*** Okuma metni

Gezi

Hz. İsa’nın Kucağındaki Bebek

Moldova Kültür ve Turizm Bakanlığı’nın organize ettiği Moldova gezimizin bu bölümünde sizi Moldova Köy Müzesi’ne ve Balkanlar’ın yerli Türk halklarından Gagauzlara götüreceğiz...

25 Haziran 2025 Saat: 21:10
Hz. İsa’nın Kucağındaki Bebek
Hz. İsa’nın Kucağındaki Bebek

Hz. İsa’nın Kucağındaki Bebek

Alptekin Cevherli / Moldova

Yazı dizisi :3

Gezimizin devamında Moldova Köy Müzesi’ne doğru yola çıktık....
Köy Müzesi, Moldova’nın en eski ve en yüksek ortaçağ kiliselerinden birisiymiş. Tamamen ahşaptan inşa edilmiş olan kilisenin orijinal yapısı nedeniyle yeni evlenen çiftler ve vaftiz edilmek istenen çocuklar için sıra alınıyormuş.

  Gerçekten de bizim bulunduğumuz yaklaşık yarım saat içerisinde 3 gelin – damat ile bir vaftiz törenine şahit olduk. Kişinev Uluslararası Havaalanı yakınında yer alan köy müzesinde içi çeşitli kilise resimleriyle kaplı kilisede altın suyu çok miktarda kullanılmış. Zamanın yıpratmasına karşı dönem dönem ciddi tamiratlar geçirdiği belli olan kilisenin ahşap çatısı ve Arap mimarisini andıran çan kulesi kiliseye fotoğraf anlamında büyük görsel değer katıyor. Bahçesinde yine 16’ncı yüzyıldan kalma ikinci bir küçük kilise daha vardı. Kilise papazının talimatıyla bu eski ahşap kiliseyi de görme imkânımız oldu.

******

▶ **Görevler ve alıştırmalar**:
A – Moldova gezisi yazısına göre köy müzesindeki kilise neyle yapılmış?
B – Moldova gezisi yazısındaki "Moldova Kültür ve" sözlerinden başlayıp "halklarından Gagauzlara götüreceğiz..." sözleri de dahil olmak üzere o kısmı hiç değiştirmeden yazın.

*** Veri kümesinden bölüm

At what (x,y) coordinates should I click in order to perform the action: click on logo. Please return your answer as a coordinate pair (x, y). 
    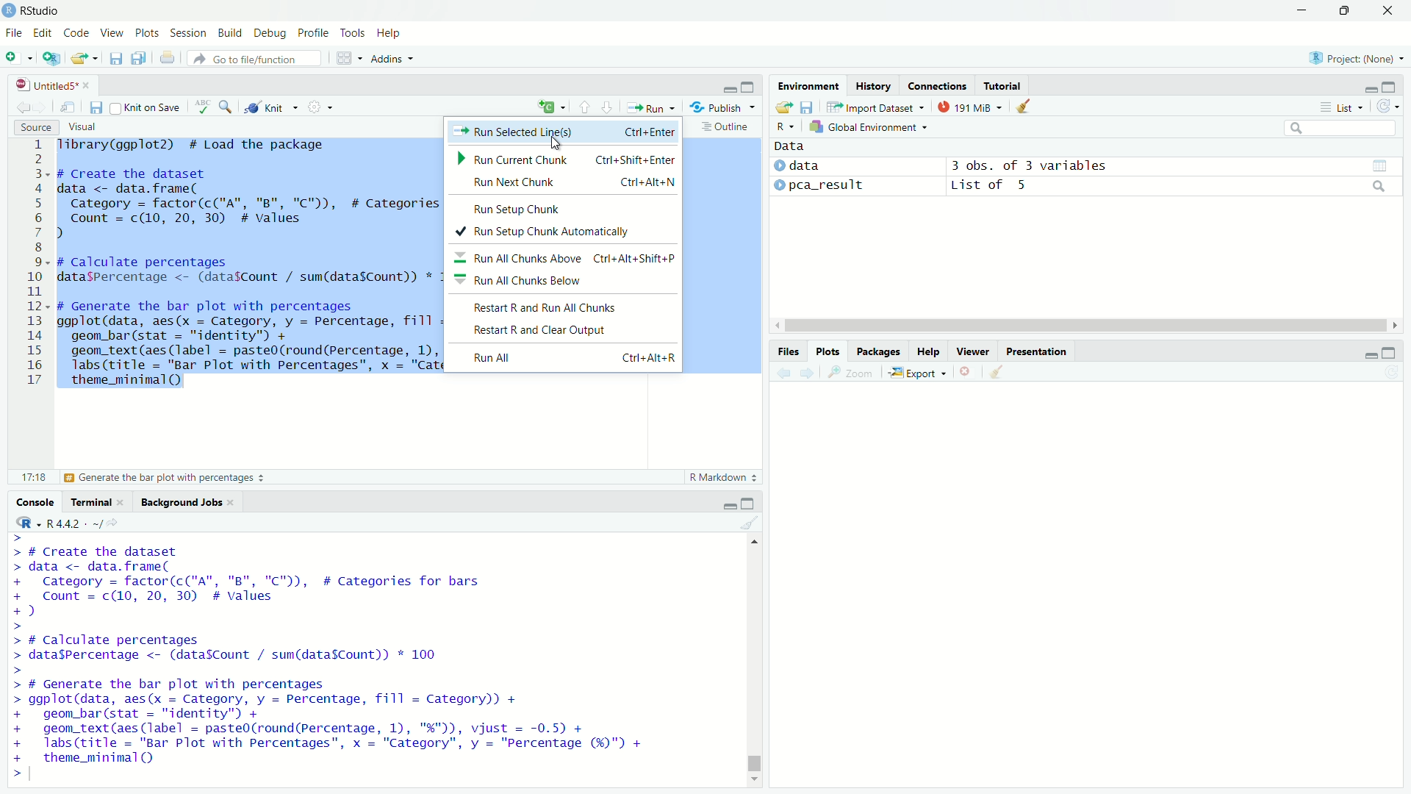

******

▶ **Cevaplar**:
A – Tamamen ahşaptan.

B –
Moldova Kültür ve Turizm Bakanlığı’nın organize ettiği Moldova gezimizin bu bölümünde sizi Moldova Köy Müzesi’ne ve Balkanlar’ın yerli Türk halklarından Gagauzlara götüreceğiz...